間話:鋼の淑女、その黎明② 仮面の砕ける夜
その夜の舞踏会は、セラの運命を決定づけた。
弦楽器の甘い調べと偽りの笑い声が満ちる広間で、あの侯爵家の嫡男が、半ば強引に彼女の腕を掴んだ。抵抗する間もなくテラスへと連れ出される。月明かりだけが照らす薄闇の中、彼の瞳はもはや隠しようもない獣の欲望にぎらついていた。
「美しいセラ。もう我慢ならない。今宵、君は私のものだ」
「おやめください。あなたのような方と……」
セラの冷たい拒絶が、男の理性の最後の箍を外した。
彼はセラの腕を掴むと、力ずくで壁際へと追い詰める。ビリッ、と絹のドレスが裂ける乾いた音が響き、夜風が彼女の白い肩を撫でた。
だが、セラはただのか弱い令嬢ではなかった。
咄嗟に、師範に叩き込まれた体捌きがしなやかな体を動かす。男の腕を捻り上げ、その膝裏を痛打した。しかし、体格差はいかんともしがたい。
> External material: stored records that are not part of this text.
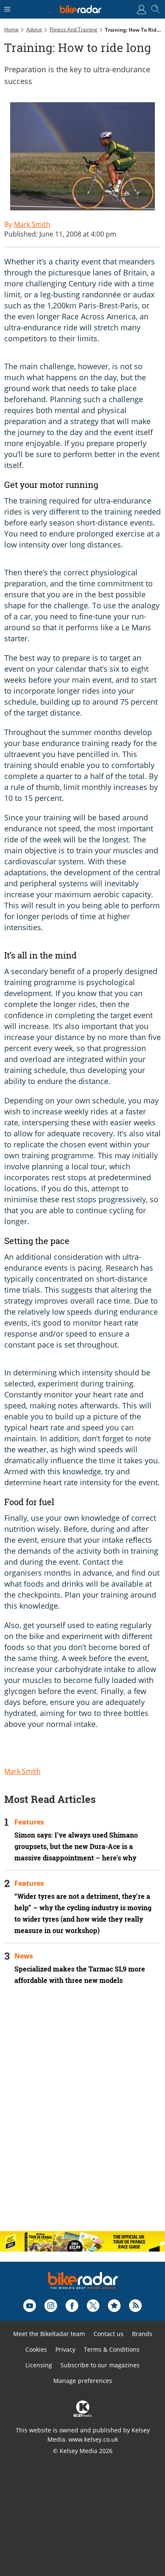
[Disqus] (82, 2115)
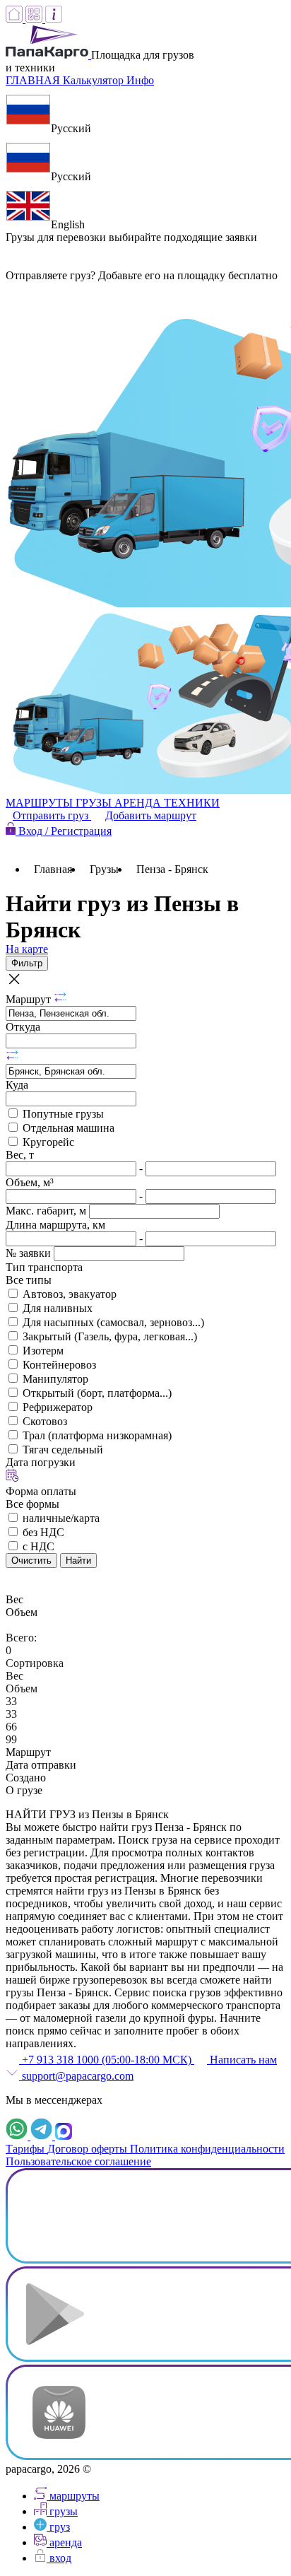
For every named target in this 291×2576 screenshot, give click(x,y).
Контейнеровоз (59, 1365)
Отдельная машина (68, 1128)
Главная (53, 869)
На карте (27, 949)
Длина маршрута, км (55, 1225)
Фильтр (26, 963)
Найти (78, 1560)
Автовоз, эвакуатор (70, 1294)
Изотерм (43, 1351)
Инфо (140, 80)
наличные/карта (61, 1518)
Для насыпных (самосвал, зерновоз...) (113, 1322)
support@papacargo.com (76, 2076)
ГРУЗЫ (95, 803)
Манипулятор (55, 1379)
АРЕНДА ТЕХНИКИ (167, 803)
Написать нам (242, 2060)
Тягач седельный (63, 1450)
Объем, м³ (30, 1182)
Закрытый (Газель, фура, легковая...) (110, 1336)
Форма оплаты (41, 1491)
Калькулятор (94, 80)
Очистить (31, 1560)
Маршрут (30, 999)
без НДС (43, 1532)
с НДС (38, 1546)
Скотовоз (45, 1421)
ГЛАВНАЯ (34, 80)
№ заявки (30, 1253)
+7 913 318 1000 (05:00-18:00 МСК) (106, 2060)
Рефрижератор (58, 1407)
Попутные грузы (63, 1114)
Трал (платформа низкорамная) (97, 1435)
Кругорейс (48, 1142)
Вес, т (20, 1155)
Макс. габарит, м (47, 1211)
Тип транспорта (44, 1267)
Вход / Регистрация (64, 831)
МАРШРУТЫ (41, 803)
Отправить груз (52, 815)
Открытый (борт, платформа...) (97, 1393)
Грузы (104, 869)
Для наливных (58, 1308)
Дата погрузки (41, 1462)
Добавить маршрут (150, 815)
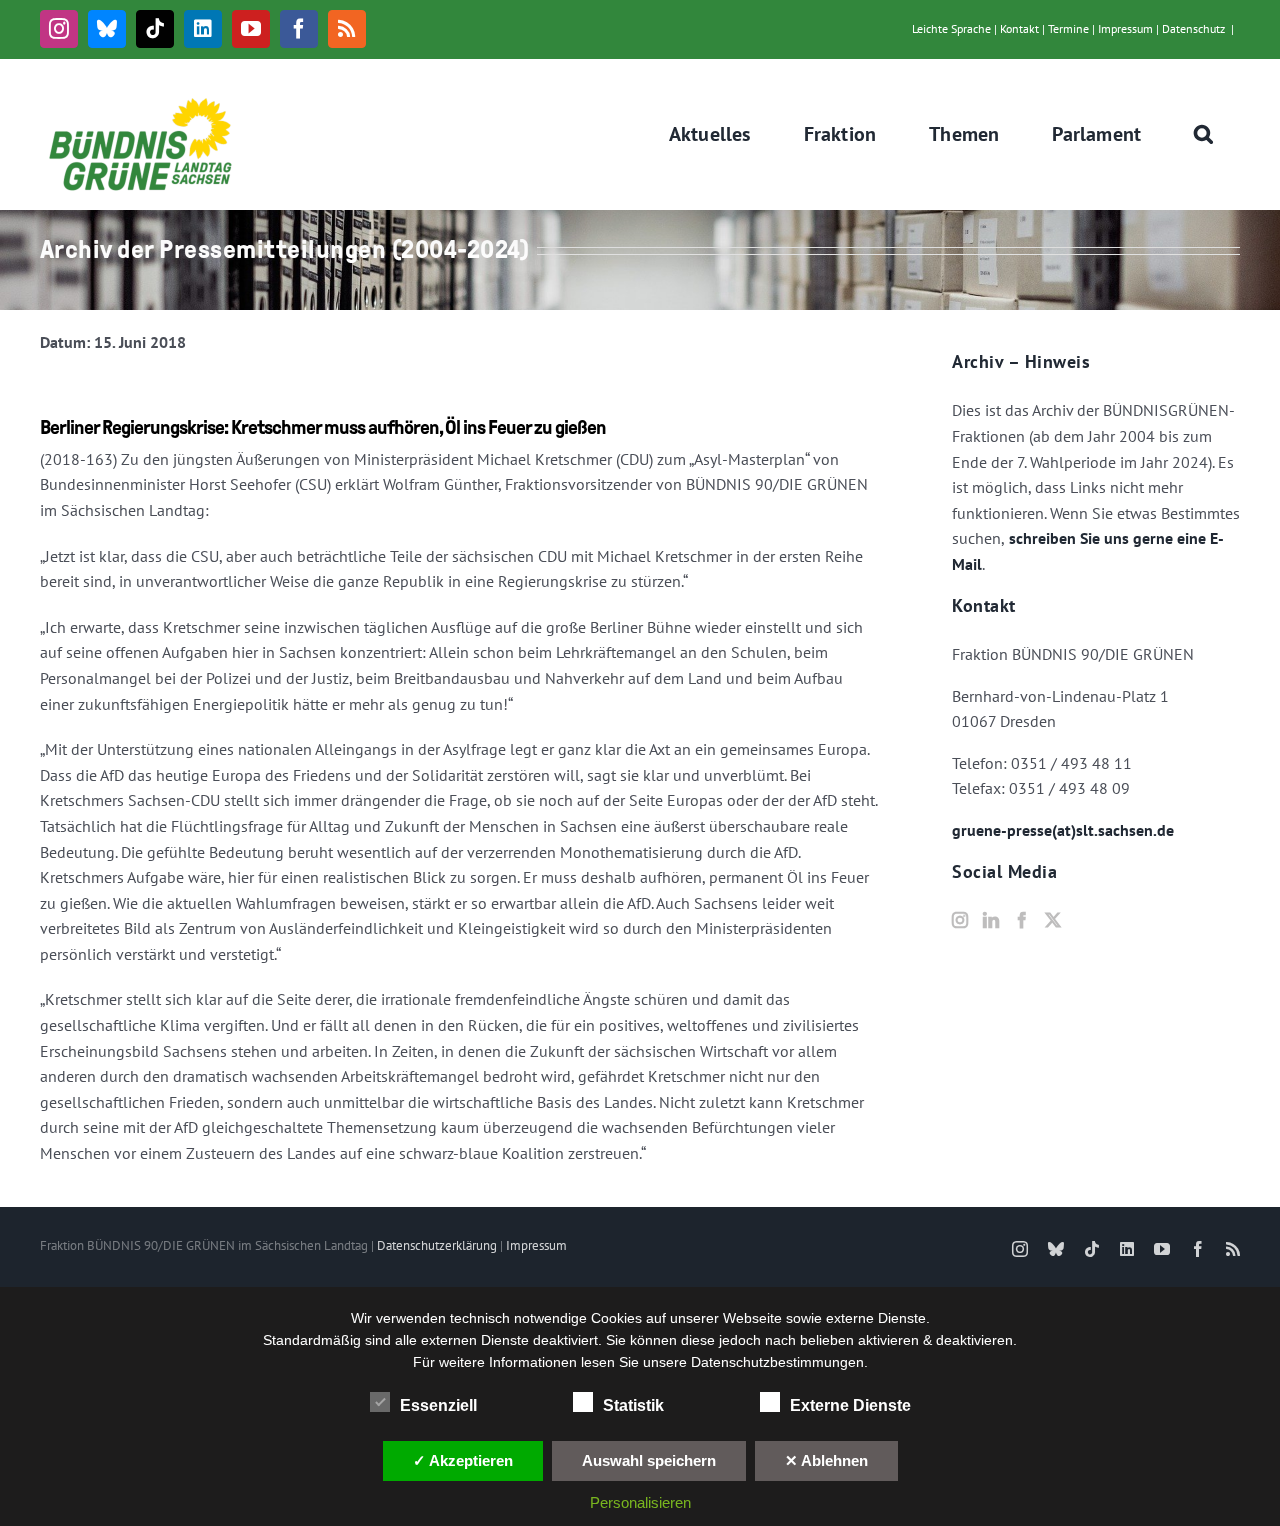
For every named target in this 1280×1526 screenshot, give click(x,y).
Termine (1068, 28)
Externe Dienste (850, 1405)
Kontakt (1019, 28)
体勢を崩した男は逆上し、その大きな手がセラの喉元へと伸びる。
絶体絶命の、その瞬間。
「――そこまでだ、下衆が」
氷のように冷たい声と共に、数人の影がテラスになだれ込んできた。セラの兄とその友人たちだった。彼らは見るに堪えない光景に顔を怒りに歪ませ、侯爵家の嫡男を容赦なく取り押さえた。
騒ぎは、夜会に水を差すには十分すぎた。
青ざめた顔で駆けつけたオーレリア伯爵が見たのは、ドレスを乱し、唇から血を流しながらも、毅然と立つ娘の姿。その瞳に涙はなく、ただ全てを拒絶する昏い炎が燃えていた。
その日から、セラは自室に閉じこもった。誰とも口を利かず、運ばれてくる食事は冷めていくだけ。ただ、窓の外の空を眺め続けた。
娘の心が壊れてしまうことを恐れた両親は、ついに折れた。
「……セラ。許してくれ。お前をここまで追い詰めていたのは、この私だ。お前の顔から笑顔が消えていたことに気づきながら、私は……」
「もういいんだ。もう我慢しなくていい。お前の人生だ。お前の進みたい道を、自由に選びなさい。私はただ……お前が笑っている姿を見たい。それだけなんだ」
父親の絞り出すような声に、セラは初めて顔を上げた。その瞳に、再び光が宿っていた。
彼女はすぐさま帝国軍の士官採用試験の願書を取り寄せた。
筆記試験では歴戦の試験官たちが舌を巻くほどの戦術論を展開し、実技試験では男たちに混じって泥にまみれながらも、決して音を上げなかった。
結果は次席合格。首席は平民上がりの叩き上げだったが、貴族令嬢としては前代未聞の快挙だった。同期の貴族からは嫉妬と侮蔑の視線が突き刺さる。だが、彼女には味方もいた。一期、二期上の、実力でのし上がってきた先輩士官たちだ。彼らはセラの才能を正当に評価し、陰湿な嫌がらせからそれとなく彼女を守ってくれた。
士官学校時代、彼女はさらに異彩を放つ。
必須科目を圧倒的な成績で修める傍ら、選択科目として近衛情報局が管轄する『諜報・謀略課程』を履修したのだ。変装術、潜入術、そして人の心を読み解く心理戦。多くの者が「騎士道に反する」と敬遠するその課程で、セラは水を得た魚のように才能を開花させた。農婦にも踊り子にも完璧になりきる技術は、教官たちを驚嘆させたという。
だが、娘を案じる父親の心は変わらない。彼は権力を使って娘の配属先に手を回した。最前線ではなく、後方の安全な部署へ。彼が選んだのは、柔軟な思考を持ち公明正大であると噂される人物で、今は後方で書類仕事に明け暮れている、グレイグという男の副官の座だった。
娘の夢を叶えつつ、その身の安全も守れる。伯爵は、それが最善だと信じていた。